Fontainebleau is a rambling asymmetrical two-storey timber and fibro building with a corrugated iron clad roof. The oldest part of the building is a weatherboard Gothic style house with a steeply-pitched gable roof and dormer windows, originally with three main rooms, the front one with a bay window, and a kitchen on the ground floor and three bedrooms upstairs. At the front, facing Hanging Rock, is a recessed verandah. As part of the c1920 conversion to a guest house, two two-storey fibro-clad gabled wings were added, one along the east side of the house and one along the rear. The side wing has a large lounge room with an open fireplace on the ground floor and bedrooms and a bathroom above. The rear wing has a kitchen, a laundry and the former dining room on the ground floor and bedrooms and bathrooms on the first floor. The house is set on a large steeply sloping block of land amidst gardens and bushland on the north side of Mt Macedon.

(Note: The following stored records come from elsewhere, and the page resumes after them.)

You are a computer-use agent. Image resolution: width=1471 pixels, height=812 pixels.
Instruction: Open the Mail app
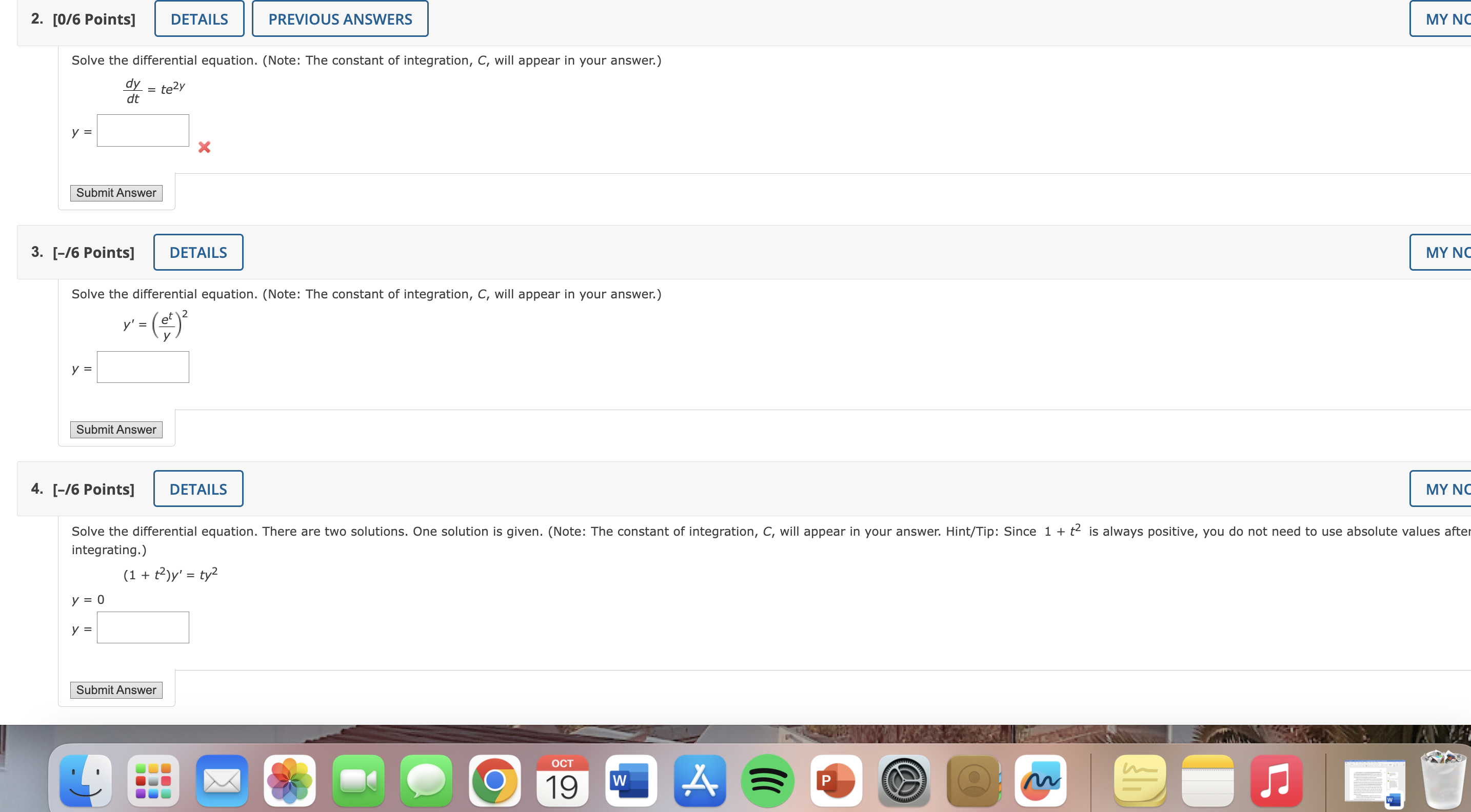pos(222,780)
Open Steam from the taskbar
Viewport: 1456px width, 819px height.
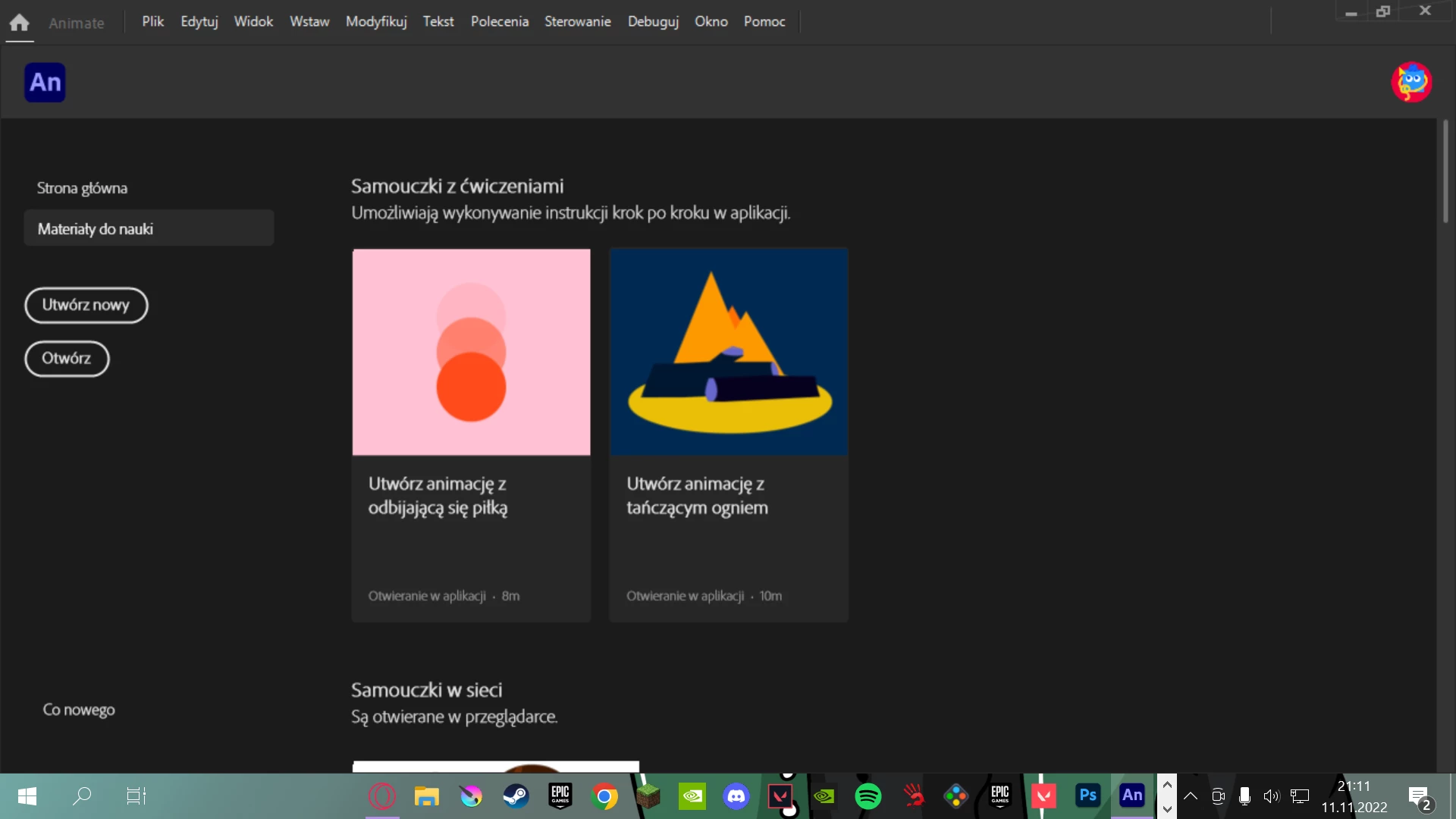coord(516,796)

Below the house is a level terrace, once used for games. This site is part of the traditional land of the Wurundjeri people.
How is it significant?
Fontainebleau is of historical and architectural significance to the state of Victoria.
Why is it significant?
Fontainebleau is of historical significance as the former home of Frederick McCubbin, a founder of the Heidelberg School, the first major local movement in the history of Australian art, and one of Australia's best-loved artists. He was an important figure in the development of art in Australia, and his depictions of the Australian bush are among Australia's most well-known and popular paintings. McCubbin was deeply attached to the bush close to Fontainebleau, which was a continuing inspiration for him. The works painted in the area during the last seventeen years of his life are considered to be amongst his most important.
Fontainebleau is historically significant for its association with the development of the tourist industry in Victoria in the early twentieth century, which occurred then mainly due to the development of an effective and relatively cheap transport network and increasing levels of affluence and of leisure time. The 1920s was the heyday of the guest house, the main form of accommodation in the popular seaside and mountains resorts at the time.
Fontainebleau is of architectural significance as a rare and essentially intact example of a typical guest house of the 1920s. Guest houses at this time were often built from inexpensive materials such as timber, cement sheet and corrugated iron and were typically extended in a haphazard way around a former private residence.
FONTAINEBLEAU - History
The artist: Frederick McCubbin (1855-1917)
[adapted from ADB entry by Andrew McKenzie]
Frederick McCubbin was born on 25 February 1855 at 165 King Street, Melbourne, son of a baker from Scotland and his English wife Anne. Educated at William Willmott's West Melbourne Common school and St Paul's School, Swanston Street, at about fourteen he was placed in a solicitor's office. He soon joined the family business and drove a baker's cart before being apprenticed to a coach-painter.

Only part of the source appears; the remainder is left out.